# Senior Police Officer Gail Thomas



## kwflatbed (Dec 29, 2004)

*Senior Police Officer*

*Gail Thomas*

Atlanta Police Department, Georgia

End of Watch: Tuesday, January 24, 2012

*Bio & Incident Details*

*Age:* 46
*Tour:* 15 years
*Badge #* Not available

*Cause:* Vehicular assault
*Incident Date:* 1/24/2012
*Weapon:* Automobile; Alcohol involved
*Suspect:* Charged with vehicular homicide

· Leave a Reflection
· Add to My Heroes
· Update this memorial



Senior Police Officer Gail Thomas was struck and killed by a suspected drunk driver while assisting other officers with a traffic incident on the exit ramp from southbound I-75 to northbound I-85.

She had just exited her vehicle when she was struck. The drunk driver was arrested and charged with vehicular homicide, DUI, and reckless driving.
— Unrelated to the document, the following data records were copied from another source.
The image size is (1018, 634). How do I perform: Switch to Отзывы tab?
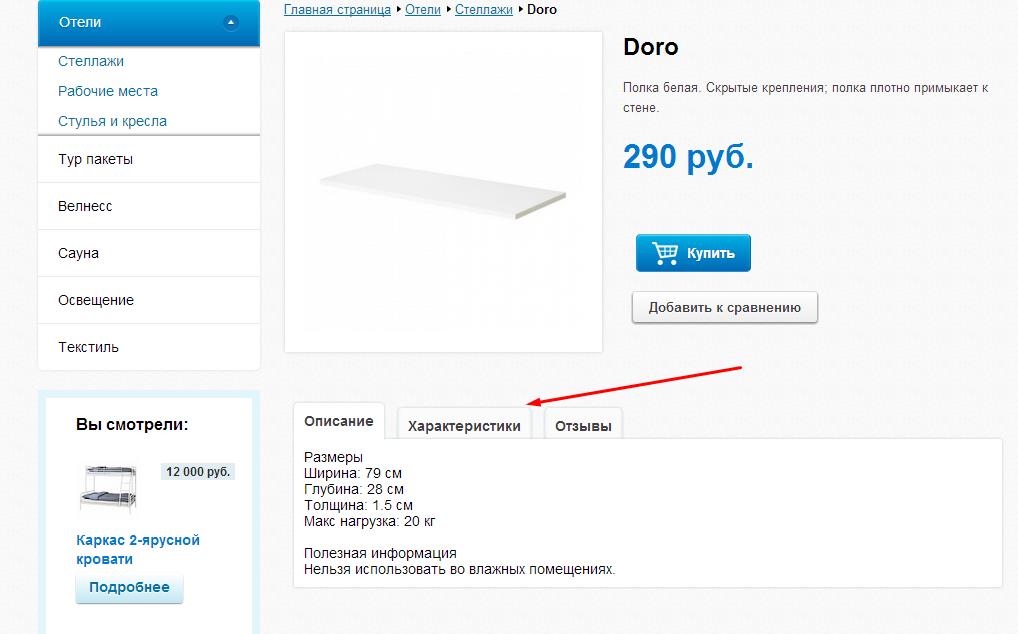(x=583, y=426)
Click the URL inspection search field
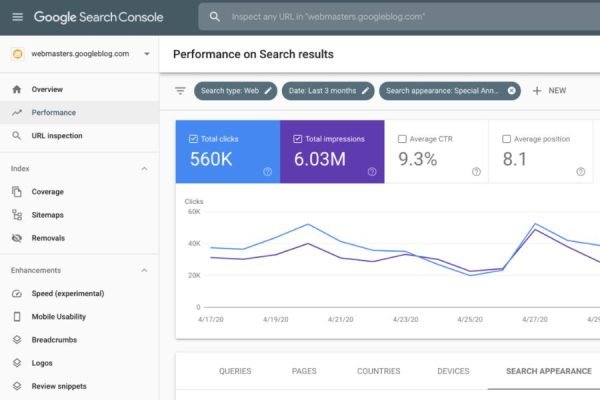Screen dimensions: 600x400 pos(400,18)
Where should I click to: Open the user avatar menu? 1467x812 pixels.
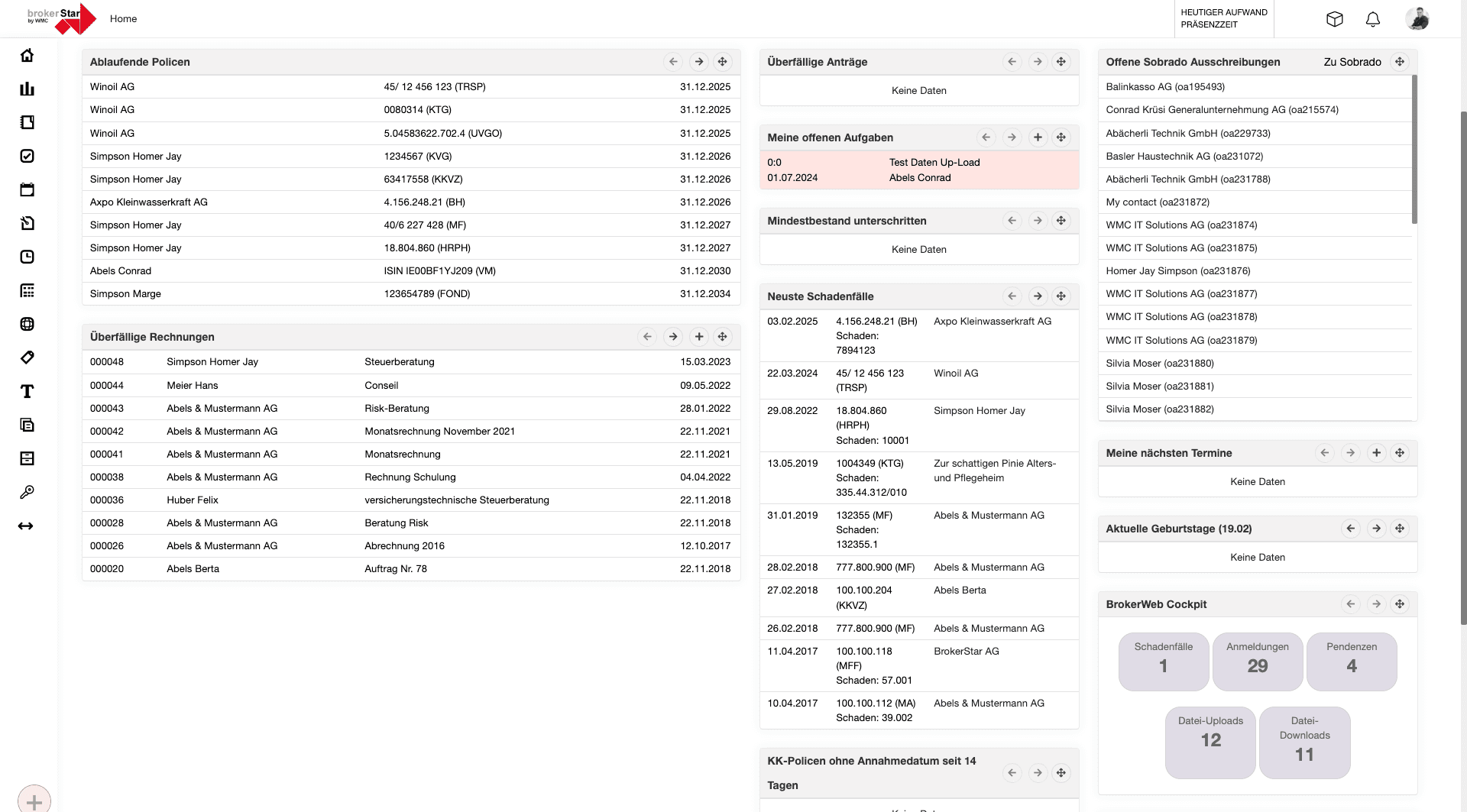click(x=1419, y=19)
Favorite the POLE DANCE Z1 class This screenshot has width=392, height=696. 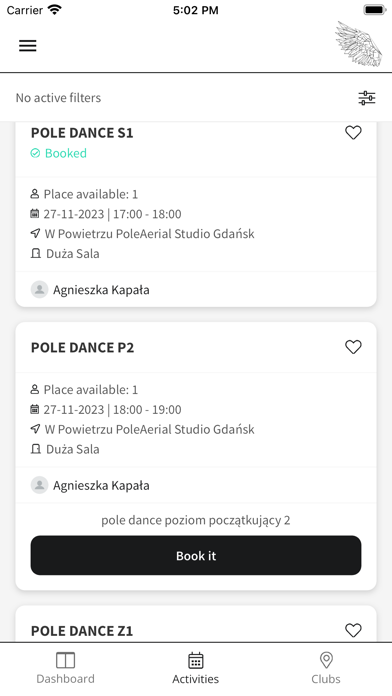pyautogui.click(x=353, y=630)
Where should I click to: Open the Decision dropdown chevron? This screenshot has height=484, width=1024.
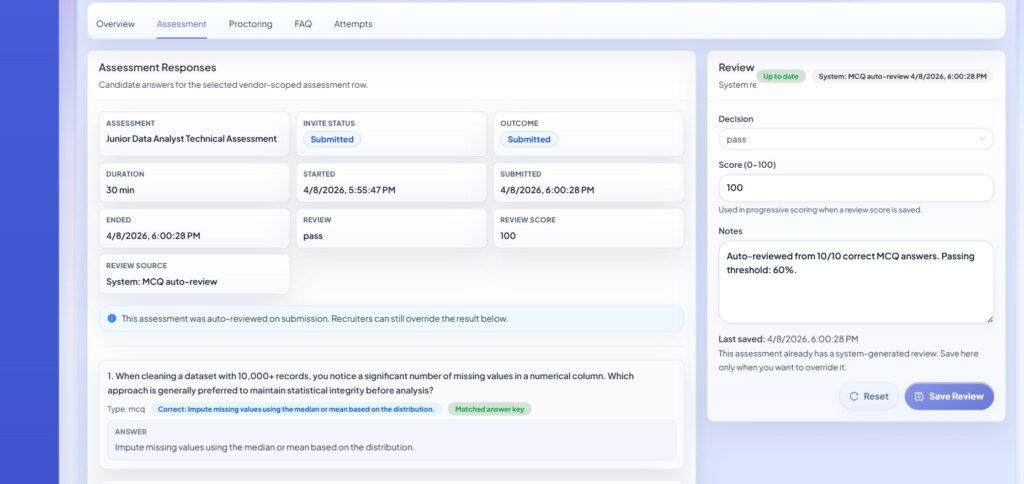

Officer Thomas had served with the Atlanta Police Department for 15 years.
​Please contact the following agency to send condolences or to obtain funeral arrangements:
Chief George Turner
Atlanta Police Department
226 Peachtree Street SW
Atlanta, GA 30303

Phone: (404) 614-6544

Read more: http://www.odmp.org/officer/21106-senior-police-officer-gail-thomas#ixzz1kVBRtSdE


----------



## DEI8 (Jan 20, 2006)

Rest in Peace


----------



## dano448 (Feb 21, 2006)

Rest in peace Officer Thomas!


----------



## CJIS (Mar 12, 2005)

RIP Officer


----------



## Guest (Jan 26, 2012)

RIP Officer Thomas


----------



## ShmitDiesel (May 21, 2010)

RIP Officer Thomas


----------



## SPINMASS (Jan 30, 2004)

RIP Officer


----------